Antenna Fundamentals and Integration Antenna Parameters Informational

What is the relationship between antenna size and beamwidth at millimeter wave frequencies?

Beamwidth is inversely proportional to antenna size measured in wavelengths: θ3dB ≈ 70 × λ/D degrees. At mmWave frequencies, wavelengths are very short (5 mm at 60 GHz, 3.2 mm at 94 GHz), so even small antennas produce very narrow beams. Examples at 60 GHz (λ = 5 mm): 10 mm aperture: θ = 35°. 50 mm aperture: θ = 7°. 100 mm (4 inch) aperture: θ = 3.5°. 300 mm (12 inch) dish: θ = 1.2°. The narrow beamwidth provides high gain (43+ dBi for a 300 mm dish at 60 GHz) but creates pointing challenges: the antenna must be aimed within a fraction of the beamwidth for reliable communication.
Category: Antenna Fundamentals and Integration
Updated: April 2026
Product Tie-In: Antennas, Radomes, Feeds

mmWave Antenna Beamwidth

The relationship θ3dB ≈ k × λ/D (where k is a constant depending on the aperture illumination, typically 58-70) is a universal principle of diffraction-limited apertures. It applies equally to optical telescopes, radar antennas, and mmWave communications antennas. At mmWave frequencies, the small wavelength means that physically small apertures achieve the same beamwidth and gain that would require much larger apertures at microwave frequencies.

This property is both an advantage and a challenge for mmWave systems. The advantage: high gain (and therefore long range) from compact antennas. A 100 mm lens antenna at 77 GHz provides the same gain as a 1-meter dish at 7.7 GHz. The challenge: the narrow beam must be pointed accurately. A 1° beamwidth antenna must be pointed within ±0.3° for less than 3 dB pointing loss, which requires precision mechanical or electronic beam steering.

Phased arrays at mmWave leverage the small element size (half-wavelength spacing = 2.5 mm at 60 GHz) to pack many elements into a small area. A 64-element array at 60 GHz fits in a 20mm × 20mm area and produces a 10° beamwidth that can be electronically steered. This is the standard approach for 5G mmWave base stations and handsets.

Common Questions

Frequently Asked Questions

How does this affect 5G mmWave?

5G mmWave systems at 28 and 39 GHz use antenna arrays with 64-256 elements to achieve both high gain (beam reach) and electronic beam steering (track moving users). The array aperture is 50-100 mm, producing beamwidths of 5-15°. Multiple beams are formed simultaneously to serve multiple users.

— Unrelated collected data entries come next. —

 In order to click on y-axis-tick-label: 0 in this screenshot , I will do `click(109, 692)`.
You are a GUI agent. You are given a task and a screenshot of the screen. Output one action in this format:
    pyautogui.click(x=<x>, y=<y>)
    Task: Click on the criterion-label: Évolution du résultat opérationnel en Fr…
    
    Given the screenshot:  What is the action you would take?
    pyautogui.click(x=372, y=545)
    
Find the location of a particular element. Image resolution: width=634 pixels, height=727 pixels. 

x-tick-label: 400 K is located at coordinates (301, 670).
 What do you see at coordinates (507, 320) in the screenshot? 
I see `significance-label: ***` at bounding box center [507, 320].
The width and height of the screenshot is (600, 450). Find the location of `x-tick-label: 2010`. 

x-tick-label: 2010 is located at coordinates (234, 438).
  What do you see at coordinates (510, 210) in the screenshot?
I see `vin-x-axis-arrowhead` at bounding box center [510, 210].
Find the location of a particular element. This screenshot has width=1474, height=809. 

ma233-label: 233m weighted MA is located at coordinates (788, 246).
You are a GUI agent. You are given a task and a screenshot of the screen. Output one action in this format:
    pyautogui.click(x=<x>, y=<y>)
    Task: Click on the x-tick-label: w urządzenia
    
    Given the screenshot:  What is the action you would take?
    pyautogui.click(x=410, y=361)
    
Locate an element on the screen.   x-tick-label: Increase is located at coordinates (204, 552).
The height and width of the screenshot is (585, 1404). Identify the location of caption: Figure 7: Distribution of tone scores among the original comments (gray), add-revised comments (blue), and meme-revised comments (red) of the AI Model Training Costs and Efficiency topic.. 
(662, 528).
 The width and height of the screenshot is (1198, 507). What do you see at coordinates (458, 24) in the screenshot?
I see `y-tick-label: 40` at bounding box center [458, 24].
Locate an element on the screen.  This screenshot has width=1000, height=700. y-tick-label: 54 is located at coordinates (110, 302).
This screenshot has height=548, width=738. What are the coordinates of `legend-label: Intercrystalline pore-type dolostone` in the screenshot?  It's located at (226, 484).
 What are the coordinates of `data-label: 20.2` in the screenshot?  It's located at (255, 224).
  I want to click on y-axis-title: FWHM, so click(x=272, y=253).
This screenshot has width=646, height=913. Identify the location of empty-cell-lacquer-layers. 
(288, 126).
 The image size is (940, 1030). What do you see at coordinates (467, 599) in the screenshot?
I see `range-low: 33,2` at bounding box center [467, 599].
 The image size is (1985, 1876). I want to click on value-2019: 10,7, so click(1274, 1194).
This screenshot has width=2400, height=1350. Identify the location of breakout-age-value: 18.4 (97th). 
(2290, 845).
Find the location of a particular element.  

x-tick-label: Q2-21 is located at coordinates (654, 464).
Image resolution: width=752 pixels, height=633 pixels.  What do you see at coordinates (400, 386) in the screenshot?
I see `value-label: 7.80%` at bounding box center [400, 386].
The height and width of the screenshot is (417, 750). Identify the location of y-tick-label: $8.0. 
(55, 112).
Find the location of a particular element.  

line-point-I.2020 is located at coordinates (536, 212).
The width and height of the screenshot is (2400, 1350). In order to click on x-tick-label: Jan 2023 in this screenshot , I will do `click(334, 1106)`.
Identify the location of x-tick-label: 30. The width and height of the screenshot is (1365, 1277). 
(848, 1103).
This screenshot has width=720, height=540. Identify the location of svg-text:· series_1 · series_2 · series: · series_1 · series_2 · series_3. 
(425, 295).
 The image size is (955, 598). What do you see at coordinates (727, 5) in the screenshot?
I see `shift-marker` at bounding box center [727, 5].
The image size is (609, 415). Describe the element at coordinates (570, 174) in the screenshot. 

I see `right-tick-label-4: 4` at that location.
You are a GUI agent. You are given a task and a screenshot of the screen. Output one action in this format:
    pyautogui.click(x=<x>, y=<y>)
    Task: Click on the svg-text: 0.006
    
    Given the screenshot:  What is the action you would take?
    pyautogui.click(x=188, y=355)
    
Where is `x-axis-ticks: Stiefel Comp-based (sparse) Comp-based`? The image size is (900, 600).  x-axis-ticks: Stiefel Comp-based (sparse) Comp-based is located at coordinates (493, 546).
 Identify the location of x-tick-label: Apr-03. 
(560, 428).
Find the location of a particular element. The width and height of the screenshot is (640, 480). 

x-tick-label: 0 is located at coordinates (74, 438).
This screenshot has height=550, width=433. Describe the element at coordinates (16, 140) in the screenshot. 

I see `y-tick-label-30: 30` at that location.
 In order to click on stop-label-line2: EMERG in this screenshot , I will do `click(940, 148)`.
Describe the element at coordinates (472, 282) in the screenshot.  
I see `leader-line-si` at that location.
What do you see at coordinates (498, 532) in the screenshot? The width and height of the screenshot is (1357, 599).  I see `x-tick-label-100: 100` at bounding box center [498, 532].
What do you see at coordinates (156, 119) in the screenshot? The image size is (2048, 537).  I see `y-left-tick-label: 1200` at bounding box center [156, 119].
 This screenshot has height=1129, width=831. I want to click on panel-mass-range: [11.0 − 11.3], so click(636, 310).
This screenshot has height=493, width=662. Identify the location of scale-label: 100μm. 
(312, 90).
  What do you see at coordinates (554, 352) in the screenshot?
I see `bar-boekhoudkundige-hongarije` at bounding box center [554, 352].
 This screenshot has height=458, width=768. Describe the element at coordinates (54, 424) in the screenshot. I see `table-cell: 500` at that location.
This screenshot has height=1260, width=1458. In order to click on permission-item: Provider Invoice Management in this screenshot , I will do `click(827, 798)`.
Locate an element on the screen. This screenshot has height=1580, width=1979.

What pointing accuracy is needed?

For reliable communication: pointing error should be less than θ3dB/3 ≈ 0.2× beamwidth. For a 3° beam: pointing accuracy must be better than ±1°. For a 1° beam (large dish): pointing accuracy must be better than ±0.3°. This requires precision positioners or electronic steering.

Can I use a wider beam at mmWave?

Yes, by using a smaller antenna. But a wider beam has lower gain, reducing the link range. The design trades off coverage area (beam width) against link distance (gain). Sector antennas with 30-90° beamwidth are used for short-range mmWave coverage with moderate gain.